__Goals__
• 1. Using the biography of Horace Bookwalter Drury below, answer these questions:
(a) Who was Drury's doctoral advisor?
(b) What was the name of Drury's father?
(c) What position did Drury hold in 1918, and at which university?
• 2. Translate this sentence from the Horace Bookwalter Drury biography below into Spanish: "In 1918 he was lecturer in Industrial Organization at the University of California."

__Text excerpt__
· · · ·
- Born: August 21, 1888 Dayton, Ohio, U.S.
- Died: November 8, 1968 (aged 80)

Academic background
- Alma mater: Columbia University
- Doctoral advisor: Henry Rogers Seager

Academic work
- Discipline: Political Economy, and economic organization
- Institutions: Ohio State University, United States Shipping Board, Brookings Institution, National Recovery Administration
- Notable ideas: Scientific Management: A History and Criticism, 1915

= Horace Bookwalter Drury =

American economist

Horace Bookwalter Drury (August 21, 1888 - November 8, 1968) was an American economist, lecturer at Ohio State University, and management author, particularly known for his early work on scientific management.

== Biography ==
Drury was born in Dayton, Ohio, in 1888, to Augustus Waldo Drury (1851-1935), a notable theologian and professor, and Sophia (Bookwalter) Drury. He obtained is AB in economics at Otterbein College, and his PhD from Columbia University in 1915 under Henry Rogers Seager.

After his graduation Drury became instructor of economics and sociology at Ohio State University. He came into prominence in the late 1910s after the publication of his PhD dissertation, Scientific Management: A History and Criticism in 1915, translated into German as Wissenschaftliche Betriebsführung : Eine geschichtliche und kritische Würdigung des Taylor-Systems. In 1918 he was lecturer in Industrial Organization at the University of California.
· · · ·
__Record set__
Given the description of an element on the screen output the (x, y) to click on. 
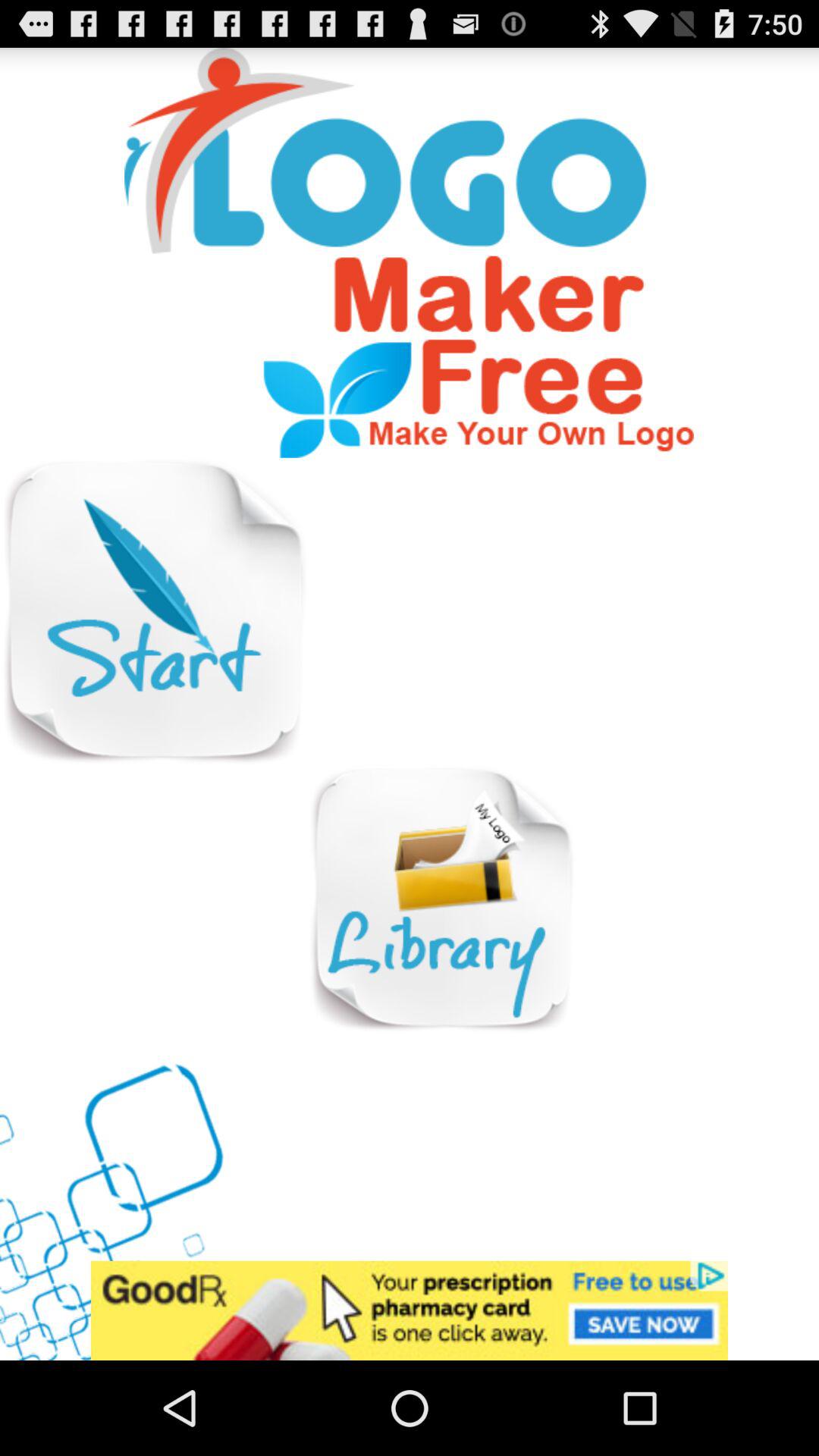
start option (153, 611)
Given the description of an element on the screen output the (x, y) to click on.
· · · ·
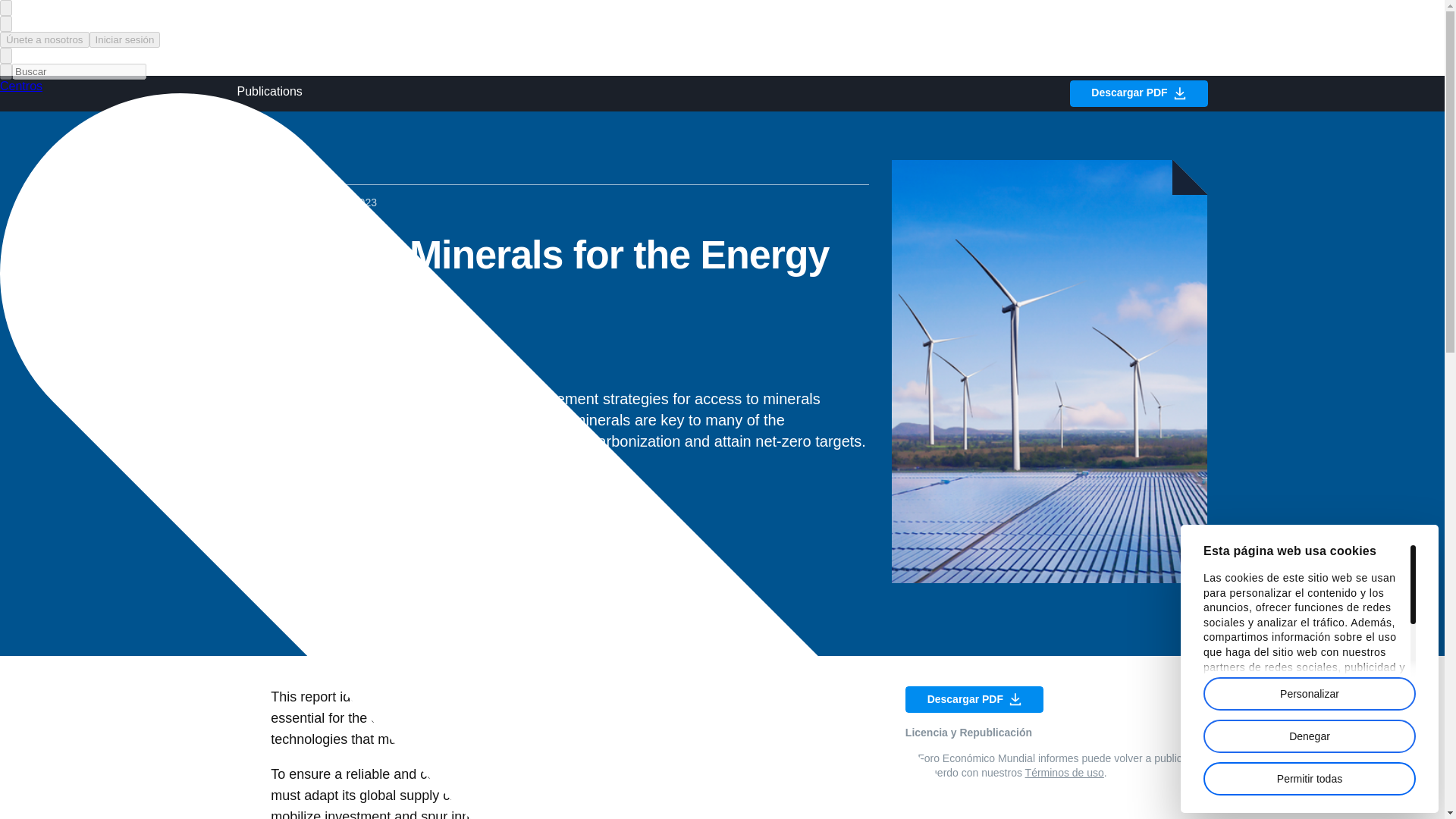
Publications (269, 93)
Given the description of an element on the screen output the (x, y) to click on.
· · · ·
__Full solutions__
• 1.
(a) Henry Rogers Seager
(b) Augustus Waldo Drury
(c) Lecturer in Industrial Organization at the University of California

• 2. En 1918 fue profesor de Organización Industrial en la Universidad de California.